Dataset items
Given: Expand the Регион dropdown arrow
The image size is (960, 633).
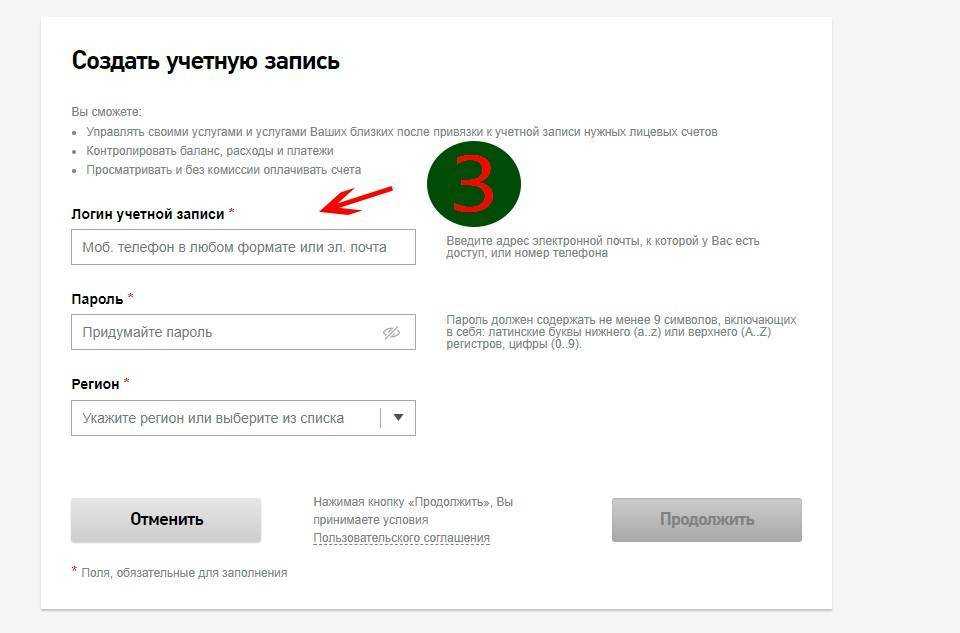Looking at the screenshot, I should (398, 418).
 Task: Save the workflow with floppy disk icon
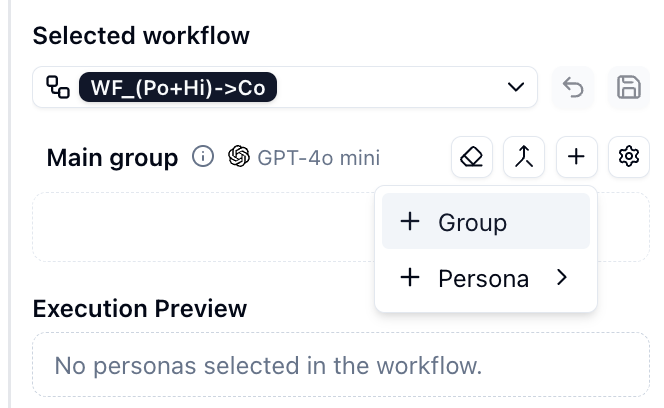(x=629, y=88)
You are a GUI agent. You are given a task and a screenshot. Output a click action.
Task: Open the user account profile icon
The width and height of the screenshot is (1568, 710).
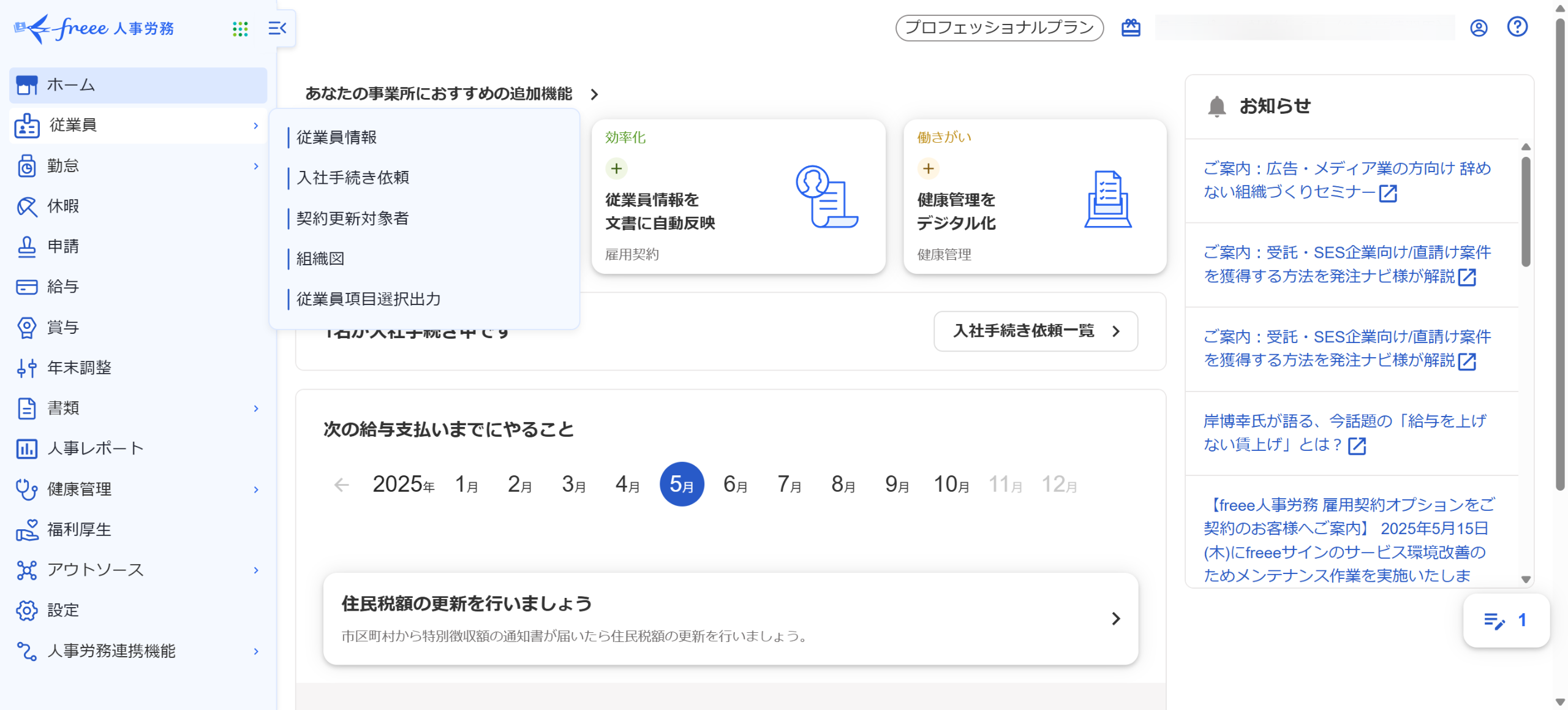(1479, 28)
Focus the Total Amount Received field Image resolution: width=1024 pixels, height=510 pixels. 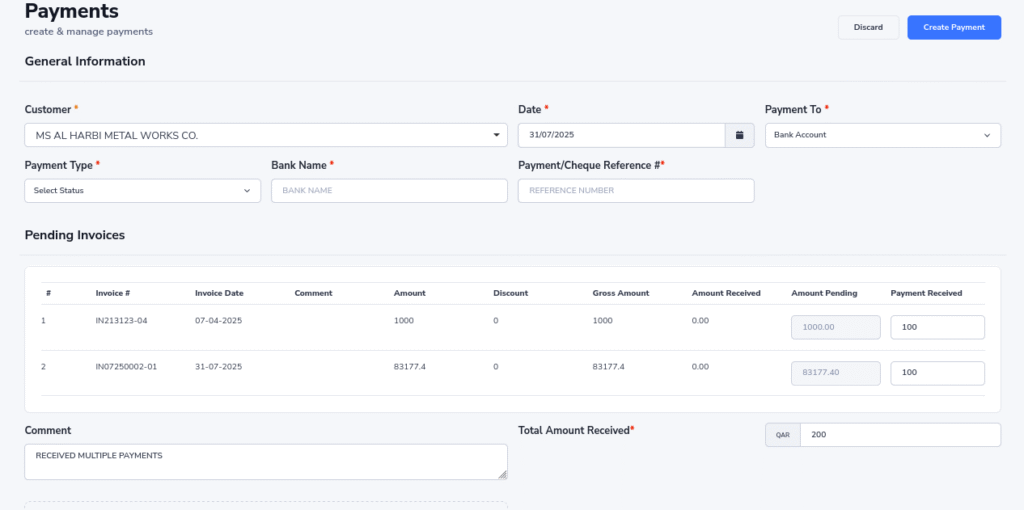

* _What needs to be done_:
Starting at the line that has "Task: Save the" and going through the end of the records, write each line again with its request unchanged. Multiply every coordinate in the answers by 1.75, round to whole numbers with halves going up, and leave out the pictures.

* _Output_:
 Task: Save the workflow with floppy disk icon
(x=1101, y=154)
You are a GUI agent. You are given a task and a screenshot. Output a click action.
Task: Open the user account profile icon
The width and height of the screenshot is (1568, 710).
(2588, 49)
Focus the Total Amount Received field Image resolution: width=1024 pixels, height=510 pixels. 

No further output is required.